I noticed the June 2010 DirectX sample has a very similar fluid simulation demo that I took a look at and saw they are using a GPU bitonic sort and matrix transform. I also found Designing Efficient Sorting Algorithms for Manycore GPUs that suggests a radix sort on the GPU.

Does anyone know if a radix sort has been done in a compute shader. I have found some good resources for how to do it in CUDA, however I’m wondering about the differences between the two.
Also is it worth trying to figure it out? or would the bitonic sort from the sample be just as good/better for a lot less effort (as there is both code I can look at and a nice explaintion on Microsofts website)?

I’m not aware of any DX Compute implementations of radix sort. I would recommend trying the bitonic sort from the Microsoft sample, this will certainly be faster than transferring the data to the CPU and doing a CPU sort!

Alternatively, if you’re running on Fermi hardware, doing grid binning with atomics is pretty fast these days.

Also watch out NVIDIA patented Radix Sort(at least a particular formulation of it) on the GPU!!! I wasnt very impressed when I noticed that:-) Not sure what sort of royalties they charge…

http://www.google.com/patents/about?id=gJzKAAAAEBAJ&dq=radix+sort+NVIDIA

David

(excuse for the out-dated reply but just for the record)
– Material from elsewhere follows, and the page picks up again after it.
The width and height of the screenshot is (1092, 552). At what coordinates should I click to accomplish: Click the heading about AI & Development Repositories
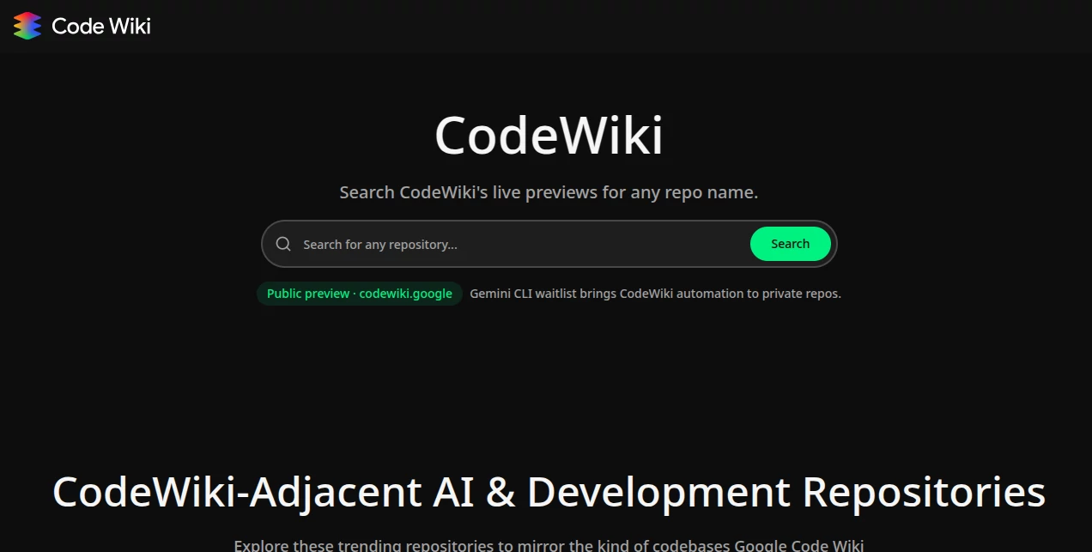pos(549,493)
There is a DX11 DirectCompute and OpenCL radix sort in my experiments folder at github here:

You can build it under Windows by clicking on the build/vs2008.bat or vs2010.bat batch file,
and open the solution in Visual Studio project.
Check out the OpenCL_DX11_primitives_test_* and OpenCL_DX11_radixsort_benchmark_* projects

Thanks,
Erwin

Hey, hello I couldnt find the projects you mention, I did fine downloading and building by clicking the .bat, but there are 28 projects non of them called or containing the radix, did you change it? thanks in advance.

I have found the files, I’m new at github ;) thanks.